Description of the task: Go through the data below and copy each line where the word "will" occurs.

Collected data entries:

# # # #

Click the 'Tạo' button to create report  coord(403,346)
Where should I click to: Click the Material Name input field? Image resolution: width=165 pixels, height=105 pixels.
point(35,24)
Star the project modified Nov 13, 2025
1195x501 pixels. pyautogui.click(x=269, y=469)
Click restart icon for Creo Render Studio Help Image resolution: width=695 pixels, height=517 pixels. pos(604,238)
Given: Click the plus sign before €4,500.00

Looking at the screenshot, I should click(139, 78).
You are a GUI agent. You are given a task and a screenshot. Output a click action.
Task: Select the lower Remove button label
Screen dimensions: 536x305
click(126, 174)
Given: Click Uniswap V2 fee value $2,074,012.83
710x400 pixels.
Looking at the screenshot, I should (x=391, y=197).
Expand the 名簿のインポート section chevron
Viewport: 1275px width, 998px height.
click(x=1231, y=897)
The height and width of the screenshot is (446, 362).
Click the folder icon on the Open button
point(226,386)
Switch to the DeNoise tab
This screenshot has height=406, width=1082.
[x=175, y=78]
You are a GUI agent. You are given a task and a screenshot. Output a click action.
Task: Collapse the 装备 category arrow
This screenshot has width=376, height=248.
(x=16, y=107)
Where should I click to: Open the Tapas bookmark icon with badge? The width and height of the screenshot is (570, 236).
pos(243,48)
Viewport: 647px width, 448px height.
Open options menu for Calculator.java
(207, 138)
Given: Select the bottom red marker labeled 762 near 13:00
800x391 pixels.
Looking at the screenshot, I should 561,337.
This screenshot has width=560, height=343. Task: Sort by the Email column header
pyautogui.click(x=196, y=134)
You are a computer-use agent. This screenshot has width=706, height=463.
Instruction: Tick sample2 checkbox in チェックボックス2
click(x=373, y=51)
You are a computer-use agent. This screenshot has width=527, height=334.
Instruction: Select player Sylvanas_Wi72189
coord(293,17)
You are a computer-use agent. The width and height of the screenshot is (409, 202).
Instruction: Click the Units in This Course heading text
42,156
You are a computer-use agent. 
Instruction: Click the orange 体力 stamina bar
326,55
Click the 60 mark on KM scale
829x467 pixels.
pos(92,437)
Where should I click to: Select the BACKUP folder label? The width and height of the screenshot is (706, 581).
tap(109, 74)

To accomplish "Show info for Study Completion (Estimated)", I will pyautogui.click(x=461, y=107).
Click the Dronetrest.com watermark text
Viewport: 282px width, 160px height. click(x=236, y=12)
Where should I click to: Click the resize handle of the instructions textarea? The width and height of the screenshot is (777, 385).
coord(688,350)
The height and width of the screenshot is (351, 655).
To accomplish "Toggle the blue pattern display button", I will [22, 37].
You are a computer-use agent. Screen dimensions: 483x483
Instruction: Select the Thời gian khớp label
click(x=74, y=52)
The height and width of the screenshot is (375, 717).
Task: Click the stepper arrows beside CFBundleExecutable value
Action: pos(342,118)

# # # #

Exercise output:
To accomplish "Show info for Study Completion (Estimated)", I will pyautogui.click(x=461, y=107).
To accomplish "Toggle the blue pattern display button", I will [22, 37].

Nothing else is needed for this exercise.